Dimension Score (1-10) Description
Practicality 9 The dataset is fully open-sourced, released split by quality grades, and reproducible via the open-source NeMo-Curator package; it is directly usable for large-scale pretraining.
Novelty 7 While individual sub-techniques (ensembling, rewriting, filtering) are not entirely new, their systematic combination and the "selective filtering" concept are highly inspiring.
Experimental Thoroughness 9 Broad comparisons across 1T/15T training horizons and detailed four-dimensional ablations on extractors, filters, classifiers, and synthetic data provide a comprehensive picture across 10 benchmarks.
Reproducibility 9 Datasets, classifiers, and the codebase have been fully released with detailed training hyper-parameters (Appendix D). The only entry barrier is compute resources.

Highlights & Insights

Highlights: - The concept of "shifting from static heuristic pipelines to learning-based flywheels" is forward-looking: stronger models \(\rightarrow\) better data quality \(\rightarrow\) even stronger models. - Annealing experiments directly define quality grading using downstream performance instead of relying on raw classifier scores. - Synthetic data does not generate new knowledge but instead rewrites, distills, or diversifies existing content, which reduces hallucination risks. - Skipping heuristic filtering for HQ data is a "counter-intuitive" strategy that is simple yet effective. - Releasing the dataset split by quality level + synthesis type facilitates curriculum learning experiments for the community.

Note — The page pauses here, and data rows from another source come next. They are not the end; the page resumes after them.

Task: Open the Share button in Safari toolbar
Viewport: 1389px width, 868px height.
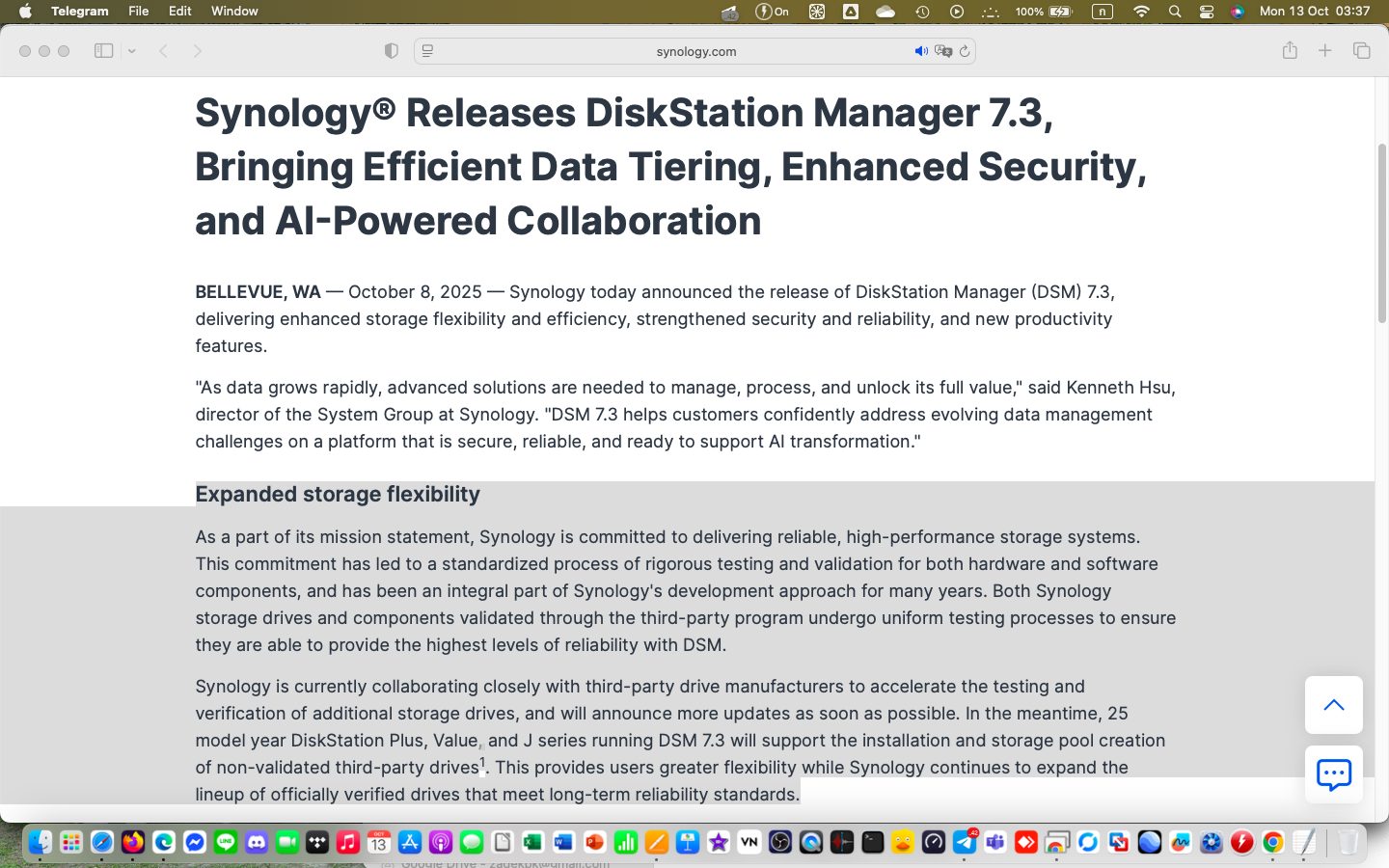Action: tap(1290, 51)
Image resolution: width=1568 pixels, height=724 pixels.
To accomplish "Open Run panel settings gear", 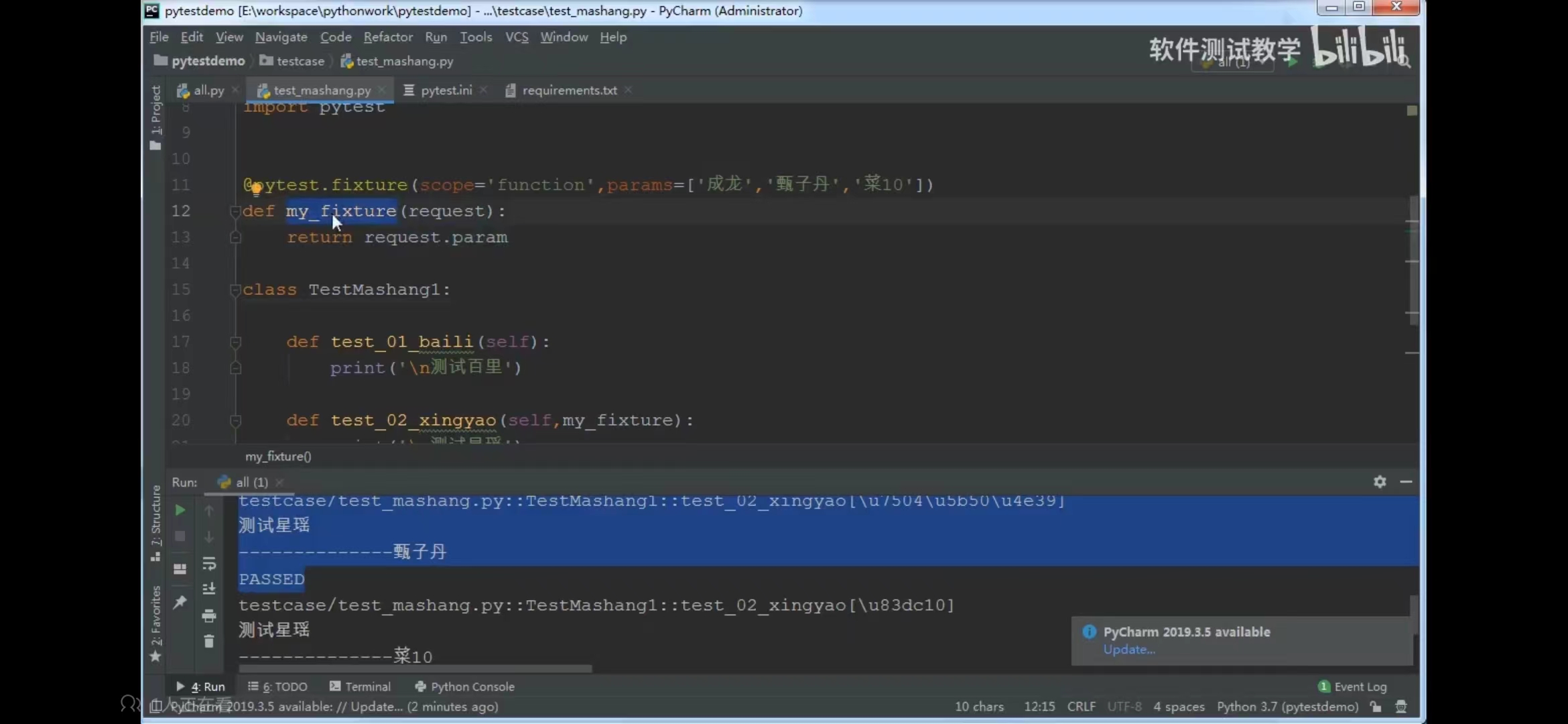I will [x=1380, y=481].
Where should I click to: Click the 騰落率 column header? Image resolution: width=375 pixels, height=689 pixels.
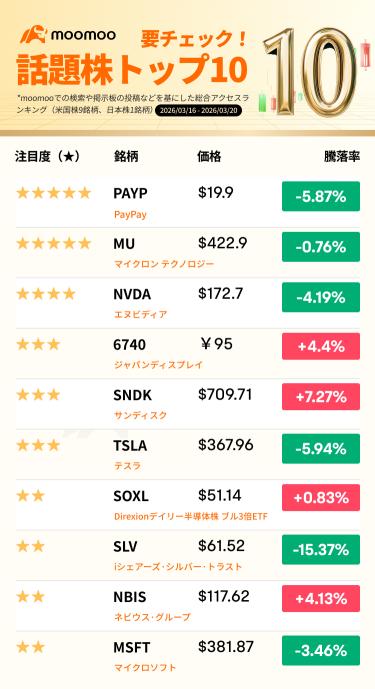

Limitations: - Covers only English Common Crawl; multilingual expansion is not addressed. - Synthetic data is generated by a 12B model without factual accuracy verification; introducing stronger models and fact-checkers could yield further improvements. - 15T training is validated only on the 8B model; transferability to 70B+ models remains unverified. - Dataset decontamination is not performed; although baselines did not do this either, it remains a potential confounding variable. - Medium-level data did not have synthetic data generated (due to resource constraints), leaving room for further improvement. - Deduplication strategies may still not be aggressive enough, leaving semantic-level near-duplicates.

  • vs DCLM: DCLM uses a single fastText classifier and retains only about 10% of the data; Nemotron-CC uses a three-classifier ensemble to retain more high-quality data.
  • vs FineWeb-Edu: FineWeb-Edu extracts aggressively down to 0.2T unique tokens, while Nemotron-CC retains 4.4T.
  • vs DSIR/QuRating: These focus on data selection but do not perform synthetic expansion, whereas Nemotron-CC performs both selection and synthesis.

Rating

  • Novelty: ⭐⭐⭐⭐ The combination strategy of classifier ensembling + synthetic data + reduced filtering is innovative in the pretraining data domain.
  • Experimental Thoroughness: ⭐⭐⭐⭐⭐ 1T and 15T training + detailed ablation + outperforming Llama 3.1.
  • Writing Quality: ⭐⭐⭐⭐ Clear, organized, and rich in tables.
  • Value: ⭐⭐⭐⭐⭐ A 6.3T open-source dataset + experimental results surpassing Llama 3.1, offering extremely high practical value.